* _WORK TASK_
The reply is a verbatim copy of the listing below with its images dropped.

+ + + + +

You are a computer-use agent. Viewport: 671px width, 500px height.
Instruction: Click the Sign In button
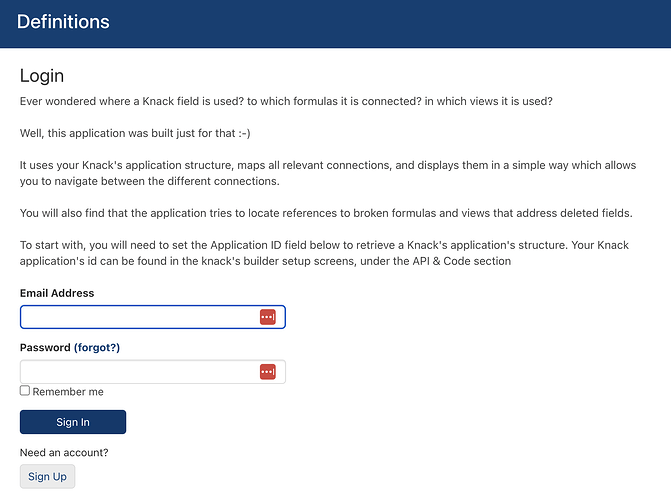click(x=73, y=422)
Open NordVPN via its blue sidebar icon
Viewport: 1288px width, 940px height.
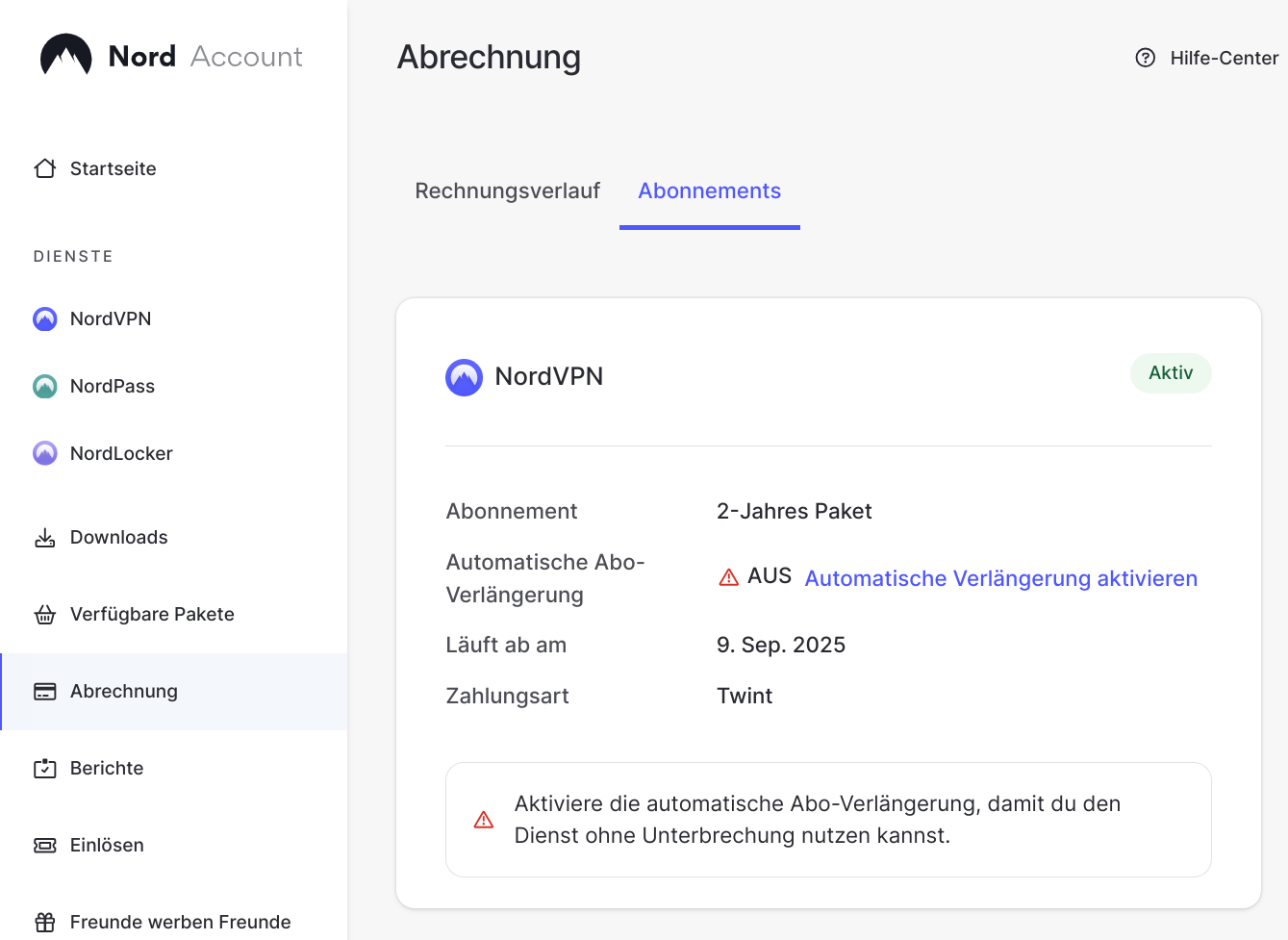[45, 318]
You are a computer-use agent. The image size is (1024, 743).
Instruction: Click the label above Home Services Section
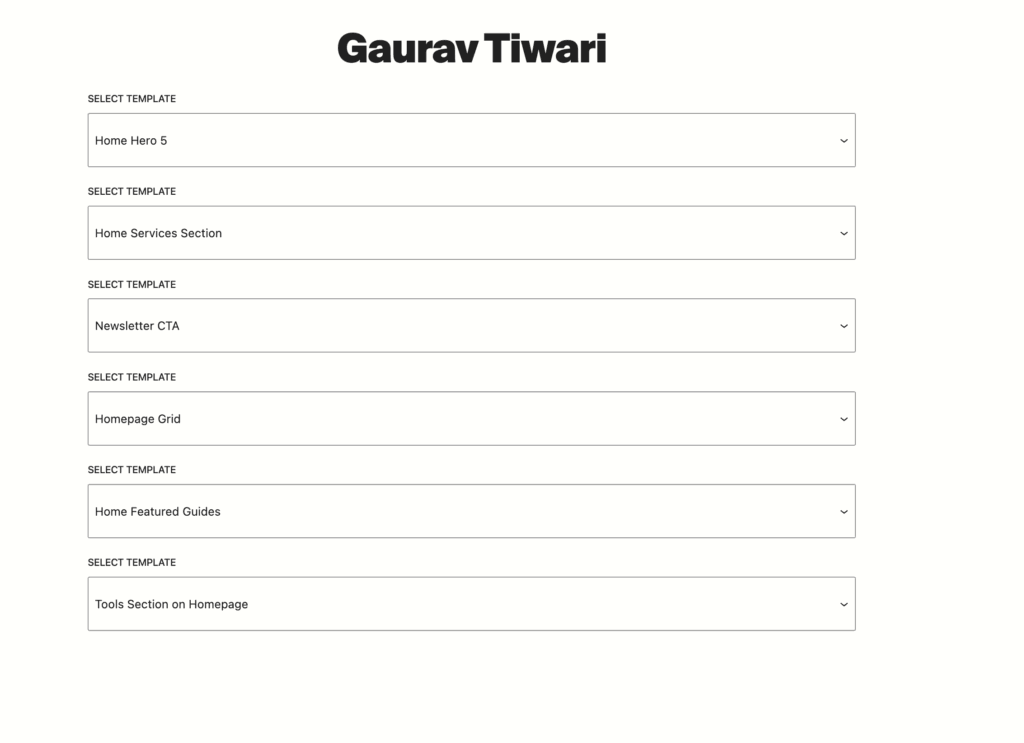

+ + + + +

* _RESULT_
You are a computer-use agent. Viewport: 671px width, 500px height.
Instruction: Click the Sign In button
click(x=73, y=422)
Open NordVPN via its blue sidebar icon
Viewport: 1288px width, 940px height.
[45, 318]
You are a computer-use agent. The image size is (1024, 743).
Instruction: Click the label above Home Services Section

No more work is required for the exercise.